El Predicador advierte: caminar en vanidad es dejarse atrapar por las asechanzas existenciales, creer que podemos vivir al margen de nuestro Creador sin consecuencias. Pero ahí, en medio de nuestra necedad, irrumpe Cristo. Él vino a romper las cadenas que el engaño forjó. Nos da una nueva identidad, nos saca de las tinieblas a su luz admirable, y nos hace conscientes de que nuestra antigua manera de vivir ya no tiene poder sobre nosotros. Por eso la Escritura nos exhorta con urgencia:
«Vestíos del nuevo hombre, creado según Dios en la justicia y santidad de la verdad»
(Efesios 4:24).
No se trata de un simple cambio de hábitos. Es una transformación radical: la mente limpiada, el corazón liberado del yugo del pecado y del temor.
Defectos y cualidades
Ahora bien, ¿cómo procedemos a limpiar nuestra vida? Solo hay un camino: la palabra que sale de la boca del Padre. Pero para recibirla, primero debemos reconocer nuestra condición real. Somos pecadores que le hemos fallado, separados de su presencia por nuestras propias perversiones. El Predicador buscó sabiduría con ahínco, y su conclusión es dolorosa:
«He aquí, esto he hallado» —dice—, «una mujer entre mil he hallado, pero varón entre todos ellos no he hallado»
(Eclesiastés 7:27-28).
No se trata de un comentario misógino, sino de una declaración universal: la rectitud escasea. Nadie escapa.

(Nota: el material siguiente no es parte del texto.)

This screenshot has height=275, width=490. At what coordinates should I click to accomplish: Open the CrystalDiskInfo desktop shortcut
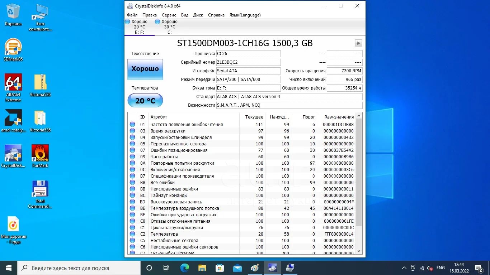(x=13, y=154)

Por eso necesitamos acercarnos a Dios con un corazón humilde y diligente. No con excusas, no con autoengaño. Permitamos que el fuego del Espíritu Santo toque y limpie nuestro interior, que cambie nuestra visión y nos dé una nueva perspectiva. Entonces comprenderemos que las cosas viejas pasaron; he aquí, todas son hechas nuevas. La vida que ahora vivo la vivo por la fe en el Hijo de Dios. Y tengo esta seguridad:
«Estando persuadido de esto: que el que comenzó en vosotros la buena obra, la perfeccionará hasta el día de Jesucristo» (Filipenses 1:6).

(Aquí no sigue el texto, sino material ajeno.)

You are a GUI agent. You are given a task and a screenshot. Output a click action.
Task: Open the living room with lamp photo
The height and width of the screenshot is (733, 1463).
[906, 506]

No es un esfuerzo humano. Es una obra que Dios mismo completa. Pero exige tu rendición, no tu control.
Para reflexionar y meditar
1. ¿Estás pidiendo la sabiduría divina para tomar mejores decisiones, o sigues confiando en tu propia astucia, la misma que arruinó al principio?

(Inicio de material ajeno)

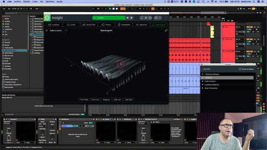Open the Select a source dropdown

(x=58, y=30)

2. ¿Le permites al Espíritu Santo transformar tu corazón, o has endurecido tu sensibilidad para no oír su voz? ¿Obedeces sus planes de bien, o los retuerces como hizo el hombre en el Edén?
«Dios mío, tú eres todo lo que tengo; de todo corazón quiero obedecerte y agradarte. ¡Cumple tu promesa y dame ánimo!»